Nanoparticle-enhanced generation of gene-transfected mesenchymal stem cells for in vivo cardiac repair.

Transplantation of gene-transfected bone marrow-derived mesenchymal stem cells (BMMSCs) is a promising strategy for ischemic myocardium repair, but current therapeutic strategy suffers from high toxicity and inefficient gene transfection in primary BMMSCs. Here we designed and synthesized molecularly organic-inorganic hybrid hollow mesoporous organosilica nanoparticles (HMONs) based on nano-synthetic chemistry, which are featured with concurrent large pore size over 20 nm, small particulate size, hollow cavity and high dispersity for gene transfection in BMMSCs and subsequent in vivo cardiac repair. To efficiently create the therapeutic gene-transfected stem-cell lines, hepatocyte growth factor (HGF) gene was applied to transfect BMMSCs via biocompatible surface-engineered HMONs as a high-performance gene-delivery nanosystem.
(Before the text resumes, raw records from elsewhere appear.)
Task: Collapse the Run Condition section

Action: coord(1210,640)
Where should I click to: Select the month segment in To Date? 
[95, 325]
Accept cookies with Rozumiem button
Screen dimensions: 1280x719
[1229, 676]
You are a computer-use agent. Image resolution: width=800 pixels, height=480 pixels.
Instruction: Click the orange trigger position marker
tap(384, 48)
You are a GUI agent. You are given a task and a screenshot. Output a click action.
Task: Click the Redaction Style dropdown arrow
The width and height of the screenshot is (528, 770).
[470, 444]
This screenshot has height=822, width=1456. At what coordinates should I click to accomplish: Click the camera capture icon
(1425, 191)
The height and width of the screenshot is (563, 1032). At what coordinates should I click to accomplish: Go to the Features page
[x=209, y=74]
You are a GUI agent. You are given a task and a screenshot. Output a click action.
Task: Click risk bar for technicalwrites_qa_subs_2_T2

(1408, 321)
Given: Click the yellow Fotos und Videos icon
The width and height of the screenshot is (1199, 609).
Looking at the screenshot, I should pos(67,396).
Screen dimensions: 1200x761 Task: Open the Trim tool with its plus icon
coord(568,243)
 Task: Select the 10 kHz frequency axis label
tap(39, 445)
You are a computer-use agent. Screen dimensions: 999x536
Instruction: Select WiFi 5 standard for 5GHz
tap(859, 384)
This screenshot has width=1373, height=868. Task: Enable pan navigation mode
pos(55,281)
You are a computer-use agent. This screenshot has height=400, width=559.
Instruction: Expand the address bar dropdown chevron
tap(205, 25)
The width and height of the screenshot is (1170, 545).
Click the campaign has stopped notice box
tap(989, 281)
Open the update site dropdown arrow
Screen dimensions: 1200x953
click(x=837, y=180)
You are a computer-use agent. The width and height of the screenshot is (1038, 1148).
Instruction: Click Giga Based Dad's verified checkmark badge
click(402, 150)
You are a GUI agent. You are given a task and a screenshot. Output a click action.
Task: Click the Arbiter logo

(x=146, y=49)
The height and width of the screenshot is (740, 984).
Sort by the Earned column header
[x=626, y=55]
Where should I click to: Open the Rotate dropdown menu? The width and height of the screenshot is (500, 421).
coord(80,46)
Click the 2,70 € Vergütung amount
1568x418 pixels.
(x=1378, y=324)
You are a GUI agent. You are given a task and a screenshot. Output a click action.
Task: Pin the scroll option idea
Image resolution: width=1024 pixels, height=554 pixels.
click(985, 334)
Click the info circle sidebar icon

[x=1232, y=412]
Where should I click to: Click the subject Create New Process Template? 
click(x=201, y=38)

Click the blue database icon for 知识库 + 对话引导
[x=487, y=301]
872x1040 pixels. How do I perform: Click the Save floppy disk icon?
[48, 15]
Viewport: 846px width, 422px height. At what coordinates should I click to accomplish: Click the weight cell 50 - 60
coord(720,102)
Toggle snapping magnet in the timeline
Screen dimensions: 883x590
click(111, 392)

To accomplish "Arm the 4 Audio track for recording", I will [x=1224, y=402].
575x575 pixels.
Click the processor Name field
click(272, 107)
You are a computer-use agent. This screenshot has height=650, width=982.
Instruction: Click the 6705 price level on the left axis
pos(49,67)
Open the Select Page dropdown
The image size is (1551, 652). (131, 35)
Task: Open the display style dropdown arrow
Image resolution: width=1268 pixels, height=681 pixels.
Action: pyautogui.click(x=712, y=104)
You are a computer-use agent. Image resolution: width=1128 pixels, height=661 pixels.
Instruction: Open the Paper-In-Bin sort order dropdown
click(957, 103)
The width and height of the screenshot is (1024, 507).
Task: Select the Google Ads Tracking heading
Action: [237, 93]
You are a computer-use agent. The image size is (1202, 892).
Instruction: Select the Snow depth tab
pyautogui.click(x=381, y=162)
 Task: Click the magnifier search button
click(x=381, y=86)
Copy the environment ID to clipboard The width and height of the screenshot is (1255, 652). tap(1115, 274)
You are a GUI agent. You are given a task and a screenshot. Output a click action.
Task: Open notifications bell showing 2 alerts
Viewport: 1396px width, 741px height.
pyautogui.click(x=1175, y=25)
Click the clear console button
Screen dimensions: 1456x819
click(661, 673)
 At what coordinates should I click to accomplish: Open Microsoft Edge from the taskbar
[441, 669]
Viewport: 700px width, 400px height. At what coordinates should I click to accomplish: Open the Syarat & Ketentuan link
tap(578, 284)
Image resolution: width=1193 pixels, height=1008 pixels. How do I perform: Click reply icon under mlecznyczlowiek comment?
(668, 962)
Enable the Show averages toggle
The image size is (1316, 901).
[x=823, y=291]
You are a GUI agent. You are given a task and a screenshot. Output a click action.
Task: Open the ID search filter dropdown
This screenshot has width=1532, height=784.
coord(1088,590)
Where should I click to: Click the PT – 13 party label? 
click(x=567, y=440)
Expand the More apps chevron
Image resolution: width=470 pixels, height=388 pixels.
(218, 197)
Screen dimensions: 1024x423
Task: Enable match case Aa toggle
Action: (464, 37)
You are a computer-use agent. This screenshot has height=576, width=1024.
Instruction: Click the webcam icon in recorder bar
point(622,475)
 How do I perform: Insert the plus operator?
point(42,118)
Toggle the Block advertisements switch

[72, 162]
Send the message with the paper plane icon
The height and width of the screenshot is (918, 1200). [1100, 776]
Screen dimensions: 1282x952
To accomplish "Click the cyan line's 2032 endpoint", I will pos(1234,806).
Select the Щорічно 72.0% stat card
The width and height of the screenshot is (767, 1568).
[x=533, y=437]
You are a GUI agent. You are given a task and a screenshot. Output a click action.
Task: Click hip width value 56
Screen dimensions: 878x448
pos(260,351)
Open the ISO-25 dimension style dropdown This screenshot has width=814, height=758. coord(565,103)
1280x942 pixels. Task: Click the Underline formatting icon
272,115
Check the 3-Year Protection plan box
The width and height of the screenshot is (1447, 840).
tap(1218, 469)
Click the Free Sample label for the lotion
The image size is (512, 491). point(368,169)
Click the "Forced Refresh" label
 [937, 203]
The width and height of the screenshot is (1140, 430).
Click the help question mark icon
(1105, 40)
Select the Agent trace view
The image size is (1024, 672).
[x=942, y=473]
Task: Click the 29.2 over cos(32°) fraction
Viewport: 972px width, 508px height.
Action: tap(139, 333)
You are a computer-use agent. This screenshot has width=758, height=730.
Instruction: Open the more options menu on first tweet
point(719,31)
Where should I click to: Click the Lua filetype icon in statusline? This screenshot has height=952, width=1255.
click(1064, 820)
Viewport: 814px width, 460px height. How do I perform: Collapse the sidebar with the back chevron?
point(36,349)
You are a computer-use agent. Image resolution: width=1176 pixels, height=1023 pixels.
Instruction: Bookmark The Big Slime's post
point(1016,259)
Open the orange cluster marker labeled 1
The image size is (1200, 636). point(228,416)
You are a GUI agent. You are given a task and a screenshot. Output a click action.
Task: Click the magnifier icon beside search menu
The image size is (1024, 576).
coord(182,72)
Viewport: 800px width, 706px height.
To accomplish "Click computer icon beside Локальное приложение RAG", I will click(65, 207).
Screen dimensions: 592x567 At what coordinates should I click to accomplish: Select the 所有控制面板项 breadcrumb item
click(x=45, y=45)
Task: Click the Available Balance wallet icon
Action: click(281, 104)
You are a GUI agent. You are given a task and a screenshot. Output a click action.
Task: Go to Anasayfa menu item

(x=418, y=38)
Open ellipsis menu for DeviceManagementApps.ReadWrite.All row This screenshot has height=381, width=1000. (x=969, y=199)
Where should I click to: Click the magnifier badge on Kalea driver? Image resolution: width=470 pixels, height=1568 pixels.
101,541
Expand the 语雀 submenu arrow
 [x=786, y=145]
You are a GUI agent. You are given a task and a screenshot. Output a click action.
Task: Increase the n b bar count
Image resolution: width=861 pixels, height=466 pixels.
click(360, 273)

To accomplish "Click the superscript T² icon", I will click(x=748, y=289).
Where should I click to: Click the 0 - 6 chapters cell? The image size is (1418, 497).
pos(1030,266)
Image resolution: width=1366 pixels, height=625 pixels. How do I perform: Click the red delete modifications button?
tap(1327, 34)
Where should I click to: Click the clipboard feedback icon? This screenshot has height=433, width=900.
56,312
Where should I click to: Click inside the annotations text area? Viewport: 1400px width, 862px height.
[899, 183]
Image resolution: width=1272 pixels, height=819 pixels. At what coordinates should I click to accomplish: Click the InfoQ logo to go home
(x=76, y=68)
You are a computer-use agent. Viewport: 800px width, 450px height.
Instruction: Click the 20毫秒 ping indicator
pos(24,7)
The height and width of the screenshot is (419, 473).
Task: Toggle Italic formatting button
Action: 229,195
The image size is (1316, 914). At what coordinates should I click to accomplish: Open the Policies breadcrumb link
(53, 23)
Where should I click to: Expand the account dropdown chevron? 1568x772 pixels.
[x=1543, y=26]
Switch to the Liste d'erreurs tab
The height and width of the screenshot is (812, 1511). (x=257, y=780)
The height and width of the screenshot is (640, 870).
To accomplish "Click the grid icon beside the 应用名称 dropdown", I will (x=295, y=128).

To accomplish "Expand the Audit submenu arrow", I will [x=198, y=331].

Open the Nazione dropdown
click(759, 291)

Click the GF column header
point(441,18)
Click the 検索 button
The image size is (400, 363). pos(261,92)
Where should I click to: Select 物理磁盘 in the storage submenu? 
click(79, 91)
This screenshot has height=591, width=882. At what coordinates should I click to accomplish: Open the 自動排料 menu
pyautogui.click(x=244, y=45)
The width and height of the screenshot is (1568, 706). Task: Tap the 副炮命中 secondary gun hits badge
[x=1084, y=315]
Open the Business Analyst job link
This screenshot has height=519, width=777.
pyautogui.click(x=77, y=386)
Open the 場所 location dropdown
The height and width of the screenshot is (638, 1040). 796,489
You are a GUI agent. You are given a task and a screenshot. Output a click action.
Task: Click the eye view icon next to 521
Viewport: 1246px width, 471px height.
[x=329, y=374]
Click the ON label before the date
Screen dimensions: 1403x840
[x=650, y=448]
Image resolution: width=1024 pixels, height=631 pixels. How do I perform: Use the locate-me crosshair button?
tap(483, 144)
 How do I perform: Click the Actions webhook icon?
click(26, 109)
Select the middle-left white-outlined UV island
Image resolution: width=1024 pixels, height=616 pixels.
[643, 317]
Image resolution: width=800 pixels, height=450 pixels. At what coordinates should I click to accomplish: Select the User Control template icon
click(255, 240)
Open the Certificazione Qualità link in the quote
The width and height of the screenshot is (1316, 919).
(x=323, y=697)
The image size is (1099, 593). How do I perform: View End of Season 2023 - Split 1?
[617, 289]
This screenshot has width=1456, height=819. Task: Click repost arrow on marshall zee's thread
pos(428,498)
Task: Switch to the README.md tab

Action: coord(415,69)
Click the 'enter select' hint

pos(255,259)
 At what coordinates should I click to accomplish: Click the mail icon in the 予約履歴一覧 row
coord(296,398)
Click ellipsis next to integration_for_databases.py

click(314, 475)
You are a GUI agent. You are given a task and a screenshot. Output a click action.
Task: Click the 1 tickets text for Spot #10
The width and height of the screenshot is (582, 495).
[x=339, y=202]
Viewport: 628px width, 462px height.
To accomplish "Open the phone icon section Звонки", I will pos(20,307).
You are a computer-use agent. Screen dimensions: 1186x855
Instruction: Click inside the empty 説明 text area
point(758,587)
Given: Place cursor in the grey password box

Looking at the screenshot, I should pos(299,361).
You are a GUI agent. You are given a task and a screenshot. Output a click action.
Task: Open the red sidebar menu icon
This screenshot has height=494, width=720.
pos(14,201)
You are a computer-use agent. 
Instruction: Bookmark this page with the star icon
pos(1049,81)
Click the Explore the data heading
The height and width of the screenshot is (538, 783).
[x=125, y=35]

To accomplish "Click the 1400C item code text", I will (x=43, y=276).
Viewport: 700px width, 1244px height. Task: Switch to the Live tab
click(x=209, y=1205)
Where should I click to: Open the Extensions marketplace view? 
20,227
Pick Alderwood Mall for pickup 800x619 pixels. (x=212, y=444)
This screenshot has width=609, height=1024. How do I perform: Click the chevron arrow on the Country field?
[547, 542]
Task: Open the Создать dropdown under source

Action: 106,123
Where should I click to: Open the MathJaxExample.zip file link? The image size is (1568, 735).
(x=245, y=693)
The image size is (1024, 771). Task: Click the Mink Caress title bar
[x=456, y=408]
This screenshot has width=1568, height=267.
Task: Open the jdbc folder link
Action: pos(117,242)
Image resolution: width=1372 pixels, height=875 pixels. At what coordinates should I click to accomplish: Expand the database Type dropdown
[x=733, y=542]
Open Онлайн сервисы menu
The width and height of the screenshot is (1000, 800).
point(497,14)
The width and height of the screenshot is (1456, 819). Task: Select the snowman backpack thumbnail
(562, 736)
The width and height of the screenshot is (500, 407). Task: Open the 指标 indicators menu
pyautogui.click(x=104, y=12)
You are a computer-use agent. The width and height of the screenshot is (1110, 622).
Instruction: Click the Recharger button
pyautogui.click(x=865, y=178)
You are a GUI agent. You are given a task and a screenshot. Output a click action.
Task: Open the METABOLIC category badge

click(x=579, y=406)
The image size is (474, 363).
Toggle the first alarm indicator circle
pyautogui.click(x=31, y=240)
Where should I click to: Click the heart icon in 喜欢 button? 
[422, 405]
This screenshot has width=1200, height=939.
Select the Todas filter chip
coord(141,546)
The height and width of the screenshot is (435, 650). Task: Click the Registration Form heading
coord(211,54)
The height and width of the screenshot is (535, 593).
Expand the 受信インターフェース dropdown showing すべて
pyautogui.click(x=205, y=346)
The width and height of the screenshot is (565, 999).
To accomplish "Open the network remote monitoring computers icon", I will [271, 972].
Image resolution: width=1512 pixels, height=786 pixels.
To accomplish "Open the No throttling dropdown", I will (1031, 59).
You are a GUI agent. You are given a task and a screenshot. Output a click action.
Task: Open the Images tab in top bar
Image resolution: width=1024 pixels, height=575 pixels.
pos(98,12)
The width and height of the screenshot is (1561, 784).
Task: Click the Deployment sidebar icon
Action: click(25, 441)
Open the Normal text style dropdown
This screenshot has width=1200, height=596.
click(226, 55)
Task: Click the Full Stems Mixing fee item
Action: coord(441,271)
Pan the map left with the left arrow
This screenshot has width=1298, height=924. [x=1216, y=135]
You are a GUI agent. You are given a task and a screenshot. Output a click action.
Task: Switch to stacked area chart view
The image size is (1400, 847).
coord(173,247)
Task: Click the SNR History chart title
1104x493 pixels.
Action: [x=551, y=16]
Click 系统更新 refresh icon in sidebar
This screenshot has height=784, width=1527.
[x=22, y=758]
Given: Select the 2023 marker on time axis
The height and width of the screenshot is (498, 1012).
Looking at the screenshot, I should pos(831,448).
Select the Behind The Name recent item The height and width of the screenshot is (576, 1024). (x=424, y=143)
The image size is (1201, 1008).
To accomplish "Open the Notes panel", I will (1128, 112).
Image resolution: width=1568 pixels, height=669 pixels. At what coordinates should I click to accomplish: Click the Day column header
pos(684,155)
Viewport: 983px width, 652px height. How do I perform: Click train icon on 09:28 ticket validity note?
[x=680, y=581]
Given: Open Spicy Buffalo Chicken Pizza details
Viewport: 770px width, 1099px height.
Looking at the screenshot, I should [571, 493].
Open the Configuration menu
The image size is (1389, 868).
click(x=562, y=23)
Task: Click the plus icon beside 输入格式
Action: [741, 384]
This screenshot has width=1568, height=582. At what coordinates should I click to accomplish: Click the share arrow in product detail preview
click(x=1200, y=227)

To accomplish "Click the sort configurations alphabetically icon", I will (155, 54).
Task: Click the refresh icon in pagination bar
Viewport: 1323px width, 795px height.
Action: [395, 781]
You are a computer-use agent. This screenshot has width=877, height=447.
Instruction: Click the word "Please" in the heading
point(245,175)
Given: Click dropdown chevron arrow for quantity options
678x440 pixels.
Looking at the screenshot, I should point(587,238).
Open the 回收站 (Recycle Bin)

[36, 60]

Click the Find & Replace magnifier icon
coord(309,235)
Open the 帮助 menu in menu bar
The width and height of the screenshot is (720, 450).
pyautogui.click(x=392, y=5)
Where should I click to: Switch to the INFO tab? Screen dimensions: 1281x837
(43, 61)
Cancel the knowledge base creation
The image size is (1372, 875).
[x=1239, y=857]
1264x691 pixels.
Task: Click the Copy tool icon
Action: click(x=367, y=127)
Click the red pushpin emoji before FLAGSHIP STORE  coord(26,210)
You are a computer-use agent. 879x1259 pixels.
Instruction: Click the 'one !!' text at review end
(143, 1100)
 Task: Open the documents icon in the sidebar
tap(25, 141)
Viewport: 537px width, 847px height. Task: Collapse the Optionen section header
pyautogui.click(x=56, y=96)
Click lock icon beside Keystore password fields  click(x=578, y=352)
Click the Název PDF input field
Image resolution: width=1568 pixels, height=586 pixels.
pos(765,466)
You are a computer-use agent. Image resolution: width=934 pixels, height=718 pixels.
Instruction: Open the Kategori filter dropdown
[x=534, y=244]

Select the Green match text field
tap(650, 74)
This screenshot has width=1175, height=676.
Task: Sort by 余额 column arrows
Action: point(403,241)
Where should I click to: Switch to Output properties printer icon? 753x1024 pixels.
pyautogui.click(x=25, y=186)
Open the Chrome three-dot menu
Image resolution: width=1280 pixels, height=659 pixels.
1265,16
On the rat model of myocardial infarction, transplantation of HGF gene-transfected BMMSCs enables the largely decreased apoptotic cardiomyocytes, reduced infarct scar size, relieved interstitial fibrosis, and increased angiogenesis in myocardium. The resultant cardiac repair further promotes the significant improvement of heart function. Therefore, the fabricated organic-inorganic hybrid HMONs with large pore size represent a generalizable strategy and platform for gene transfection in BMMSCs and further regenerative medicine.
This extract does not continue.